TRY IT — Can you quote the listing below word for word, from the line with "Find the location" to the line with "fullscreen-button is located", including both of those lines?

Start of RECORDS SHOWN

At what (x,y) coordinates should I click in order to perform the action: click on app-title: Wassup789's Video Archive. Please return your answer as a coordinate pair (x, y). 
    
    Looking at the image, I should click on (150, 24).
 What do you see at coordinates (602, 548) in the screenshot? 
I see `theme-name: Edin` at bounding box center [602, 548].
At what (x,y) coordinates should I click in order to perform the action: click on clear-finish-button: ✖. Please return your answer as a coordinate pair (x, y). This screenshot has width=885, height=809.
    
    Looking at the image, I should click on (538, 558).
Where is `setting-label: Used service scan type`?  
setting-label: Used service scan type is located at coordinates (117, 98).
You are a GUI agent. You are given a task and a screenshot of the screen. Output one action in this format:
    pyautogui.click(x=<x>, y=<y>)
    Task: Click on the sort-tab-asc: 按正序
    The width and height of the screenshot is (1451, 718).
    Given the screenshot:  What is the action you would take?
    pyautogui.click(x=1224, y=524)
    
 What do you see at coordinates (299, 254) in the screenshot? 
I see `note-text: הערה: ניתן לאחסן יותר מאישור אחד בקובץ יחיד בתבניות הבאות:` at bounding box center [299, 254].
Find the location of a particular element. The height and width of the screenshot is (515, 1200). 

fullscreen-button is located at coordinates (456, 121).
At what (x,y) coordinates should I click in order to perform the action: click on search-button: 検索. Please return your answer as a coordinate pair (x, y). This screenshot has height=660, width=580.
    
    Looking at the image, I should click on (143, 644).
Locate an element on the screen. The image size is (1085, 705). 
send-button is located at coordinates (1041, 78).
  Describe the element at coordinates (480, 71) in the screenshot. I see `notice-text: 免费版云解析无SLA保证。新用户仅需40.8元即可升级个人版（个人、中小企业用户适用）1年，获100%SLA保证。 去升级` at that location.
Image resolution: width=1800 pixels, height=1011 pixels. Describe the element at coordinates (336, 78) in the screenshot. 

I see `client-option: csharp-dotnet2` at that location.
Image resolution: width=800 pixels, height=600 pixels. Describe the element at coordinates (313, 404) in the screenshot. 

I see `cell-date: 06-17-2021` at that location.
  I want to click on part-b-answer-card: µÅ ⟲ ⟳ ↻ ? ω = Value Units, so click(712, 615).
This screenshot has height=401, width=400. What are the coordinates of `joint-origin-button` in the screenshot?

End of RECORDS SHOWN

TASK OUTPUT —
Find the location of a particular element. The height and width of the screenshot is (515, 1200). 

fullscreen-button is located at coordinates (456, 121).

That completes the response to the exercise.